Traditionally, severe hypertension has been treated with short-acting parenteral antihypertensive agents, most frequently intravenous hydralazine or labetalol. This is because of the speed of onset of action but means that they require more intensive monitoring and can affect the fetus if large shifts in blood pressure occur. A systematic review showed that, in most women, nifedipine achieved treatment success similar to that of hydralazine (84% with nifedipine; relative risk 1.07, 95% CI 0.98–1.17) or labetalol (100% with nifedipine; relative risk 1.02, 95% CI 0.95–1.09)⁴⁷. Less than 2% of women who received nifedipine experienced hypotension. There were no differences in adverse maternal or fetal outcomes. Thus, the authors suggest that oral nifedipine is a suitable treatment for severe hypertension in pregnancy and post-partum.

A meta-analysis by Shekhar et al. confirmed these findings, providing further evidence that oral nifedipine is a reasonable antihypertensive for the treatment of severe pregnancy hypertension of any classification⁴⁸. These treatments are widely available, even in middle- and lower-income countries, so these findings can be implemented globally and reduce costs.

Delivery

Clinical convention offers women with pre-eclampsia delivery at 37 weeks’ gestation as per NICE guidance and the guideline from the American College of Obstetricians and Gynecologists. Prior to 34 weeks’ gestation, management is expectant with elective delivery not considered due to worse neonatal adverse outcomes (respiratory distress syndrome risk ratio 2.3, 95% CI 1.39–3.81 and necrotizing enterocolitis risk ratio 5.54, 95% CI 1.04–29.56)⁴⁹. Between 34 and 37 weeks’ gestation, the optimum time to deliver to prevent morbidity for the mother and baby remains unknown.

The HYPITAT-II randomized controlled trial investigated the effect of immediate delivery versus expectant management between 34 and 37 weeks’ gestation in women with non-severe hypertensive disorder of pregnancy including, but not limited to, pre-eclampsia⁵⁰. The findings of the trial showed that in women diagnosed between 34 and 37 weeks of gestation, immediate delivery (through either induction or, if indicated, elective cesarean section) might reduce the small risk of adverse maternal outcomes compared with expectant monitoring (assessed by a composite of severe maternal adverse outcomes; relative risk 0.36, 95% CI 0.12–1.11; p=0.067). However, immediate delivery may increase the risk of neonatal respiratory distress syndrome (relative risk 3.3, 95% CI 1.4–8.2; p=0.005). It is important to note that this trial was not specifically powered for neonatal endpoints and still showed a clinically important (70%) non-significant benefit to the mother; therefore, further evidence is required before making firm recommendations in management.

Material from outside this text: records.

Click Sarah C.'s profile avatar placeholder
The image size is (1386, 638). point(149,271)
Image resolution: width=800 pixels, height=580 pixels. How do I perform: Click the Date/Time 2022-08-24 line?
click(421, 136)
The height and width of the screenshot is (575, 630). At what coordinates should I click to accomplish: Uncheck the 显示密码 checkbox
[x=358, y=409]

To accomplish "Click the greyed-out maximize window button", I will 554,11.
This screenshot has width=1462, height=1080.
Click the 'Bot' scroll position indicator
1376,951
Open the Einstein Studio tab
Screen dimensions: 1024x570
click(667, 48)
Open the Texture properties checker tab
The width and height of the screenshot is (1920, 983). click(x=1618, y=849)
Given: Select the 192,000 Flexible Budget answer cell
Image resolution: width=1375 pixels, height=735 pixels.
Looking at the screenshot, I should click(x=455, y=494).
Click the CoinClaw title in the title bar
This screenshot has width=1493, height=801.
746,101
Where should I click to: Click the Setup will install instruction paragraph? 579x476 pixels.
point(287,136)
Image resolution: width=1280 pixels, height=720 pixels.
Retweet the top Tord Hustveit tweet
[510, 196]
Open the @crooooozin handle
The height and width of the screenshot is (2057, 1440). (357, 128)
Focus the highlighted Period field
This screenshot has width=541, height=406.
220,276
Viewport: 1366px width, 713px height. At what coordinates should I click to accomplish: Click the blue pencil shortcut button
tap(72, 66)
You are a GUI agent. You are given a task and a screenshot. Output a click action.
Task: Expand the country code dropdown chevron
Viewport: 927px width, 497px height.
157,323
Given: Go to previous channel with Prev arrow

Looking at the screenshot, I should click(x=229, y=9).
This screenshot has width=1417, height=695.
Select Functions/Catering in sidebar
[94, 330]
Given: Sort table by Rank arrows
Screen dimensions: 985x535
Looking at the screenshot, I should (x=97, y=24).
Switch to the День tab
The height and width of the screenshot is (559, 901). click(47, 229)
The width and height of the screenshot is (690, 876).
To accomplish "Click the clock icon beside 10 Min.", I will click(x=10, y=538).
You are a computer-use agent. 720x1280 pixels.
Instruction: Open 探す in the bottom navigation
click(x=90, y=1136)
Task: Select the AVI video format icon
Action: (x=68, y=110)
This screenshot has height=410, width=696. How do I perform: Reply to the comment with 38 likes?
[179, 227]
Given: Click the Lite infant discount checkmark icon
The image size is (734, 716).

The PHOENIX (pre-eclampsia in hospital: early induction or expectant management) randomized controlled trial is under way to determine whether planned delivery between 34+0 and 36+6 weeks of gestation in women with pre-eclampsia reduces adverse maternal outcomes without substantially increasing neonatal/infant morbidity⁵¹.

Complications

A diagnosis of pre-eclampsia may result in a range of complications with significant long-term implications for the mother⁵². Furthermore, the diagnosis may have future implications for the management of the health of the mother, as a history of pre-eclampsia is an independent risk factor for cardiac events and stroke. Women from the HYPITAT trial, which investigated the optimum time for delivery in women with gestational hypertension or pre-eclampsia, received a cardiovascular follow-up 2–5 years post-delivery. The results showed that almost half of the early onset pre-eclampsia women subsequently developed hypertension as opposed to 39% and 25% of women in the pregnancy-induced hypertension and late-onset pre-eclampsia groups, respectively⁵³. The effects can be even longer-lasting, and it has been shown that 30 years after a pregnancy complicated by pre-eclampsia, the odds of having a coronary artery calcification score of greater than 50 Agatston units are 2.61 (CI 0.95–7.14) times greater than those for women without pre-eclampsia, even after adjustment for additional risk factors⁵⁴.